In entrambe le ipotesi, pertanto, la pubblica amministrazione, nell’esercitare tale potere discrezionale, è chiamata a valutare il requisito dell’attualità dell’interesse pubblico ai fini della rimozione degli effetti del provvedimento originario.
La revoca ex art. 21 quinquies l. 241/1990
La revoca, disciplinata dall’art. 21 quinquies della legge sul procedimento amministrativo, rappresenta il ritiro, con efficacia ex nunc, di un atto valido ma inopportuno poiché non conforme all’interesse pubblico.
Il provvedimento in questione, infatti, è conforme al paradigma normativo, e quindi è valido, ma non risponde alle ragioni di pubblico interesse.
La revoca, quindi, interviene se i risultati cui si perviene attraverso un provvedimento valido non meritano di essere conservati.
Tale potere di autotutela discrezionale risponde al principio della costante rispondenza dei rapporti amministrativi all’interesse pubblico.

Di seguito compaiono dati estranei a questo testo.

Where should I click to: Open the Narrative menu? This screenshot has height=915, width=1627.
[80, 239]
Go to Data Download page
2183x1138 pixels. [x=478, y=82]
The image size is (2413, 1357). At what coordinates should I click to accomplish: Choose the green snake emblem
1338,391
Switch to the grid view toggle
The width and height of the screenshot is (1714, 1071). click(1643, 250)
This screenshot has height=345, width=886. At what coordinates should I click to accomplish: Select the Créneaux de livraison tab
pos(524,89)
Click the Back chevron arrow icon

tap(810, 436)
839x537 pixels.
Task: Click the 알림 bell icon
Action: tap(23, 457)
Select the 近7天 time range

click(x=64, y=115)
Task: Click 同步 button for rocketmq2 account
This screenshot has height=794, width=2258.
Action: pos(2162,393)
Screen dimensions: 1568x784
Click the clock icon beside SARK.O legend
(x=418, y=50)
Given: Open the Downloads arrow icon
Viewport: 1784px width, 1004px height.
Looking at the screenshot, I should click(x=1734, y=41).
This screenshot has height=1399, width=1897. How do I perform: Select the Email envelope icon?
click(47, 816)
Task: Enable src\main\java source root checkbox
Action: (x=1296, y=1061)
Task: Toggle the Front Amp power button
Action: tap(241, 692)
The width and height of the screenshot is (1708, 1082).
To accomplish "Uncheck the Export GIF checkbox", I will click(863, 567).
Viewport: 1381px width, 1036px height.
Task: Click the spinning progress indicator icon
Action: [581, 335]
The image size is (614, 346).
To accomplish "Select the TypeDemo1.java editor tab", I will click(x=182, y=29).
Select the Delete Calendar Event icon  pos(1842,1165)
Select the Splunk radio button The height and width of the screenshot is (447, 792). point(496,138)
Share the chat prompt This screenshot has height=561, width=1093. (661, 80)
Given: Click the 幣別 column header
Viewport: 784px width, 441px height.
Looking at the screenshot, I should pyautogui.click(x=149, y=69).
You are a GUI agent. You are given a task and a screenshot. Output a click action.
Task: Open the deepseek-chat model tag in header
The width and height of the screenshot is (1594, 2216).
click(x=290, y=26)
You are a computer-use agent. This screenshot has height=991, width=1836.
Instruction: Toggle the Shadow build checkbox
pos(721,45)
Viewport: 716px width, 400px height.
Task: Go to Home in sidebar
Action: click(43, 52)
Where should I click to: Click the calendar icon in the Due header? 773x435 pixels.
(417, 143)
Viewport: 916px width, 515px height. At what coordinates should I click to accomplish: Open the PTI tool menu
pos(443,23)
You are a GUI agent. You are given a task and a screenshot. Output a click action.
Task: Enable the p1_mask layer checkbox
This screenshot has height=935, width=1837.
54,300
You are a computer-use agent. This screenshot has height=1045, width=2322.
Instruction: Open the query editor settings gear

Il legislatore recentemente è intervenuto modificando i presupposti per l’esercizio del potere di revoca riformulando l’art. 21 quinquies e predisponendo che la revoca è esercitabile solo: per sopravvenuti motivi di pubblico interesse; nel caso di mutamento della situazione di fatto – purché si tratti di mutamento non prevedibile al momento dell’adozione del provvedimento – e per una nuova valutazione dell’interesse pubblico originario (c.d. revoca ius poenitendi) ma con l’esplicita esclusione dei provvedimenti di autorizzazione o di attribuzione di vantaggi economici.
La revoca, quindi, in virtù del principio della perenne rispondenza dell’assetto dei rapporti amministrativi all’interesse pubblico, elimina un atto valido ma inopportuno, perché non corrispondente ad un interesse pubblico, facendone venire meno l’efficacia al ricorrere delle condizioni tipizzate dal legislatore.
L’annullameto d’ufficio ex art. 21 nonies l. 241/1990
A differenza della revoca, l’annullamento d’ufficio, disciplinato dall’art. 21 nonies della l. 241/1990 ed espressione anch’esso di autotutela discrezionale, consiste nel potere di eliminazione di un provvedimento amministrativo illegittimo.
Mentre, quindi, nella revoca, il provvedimento è valido ma non risponde all’interesse pubblico, nell’annullamento, invece, il provvedimento è illegittimo perché non conforme al paradigma legislativo e, quindi, essendo invalido, al ricorrere delle condizioni previste dalla legge, l’amministrazione può annullarlo.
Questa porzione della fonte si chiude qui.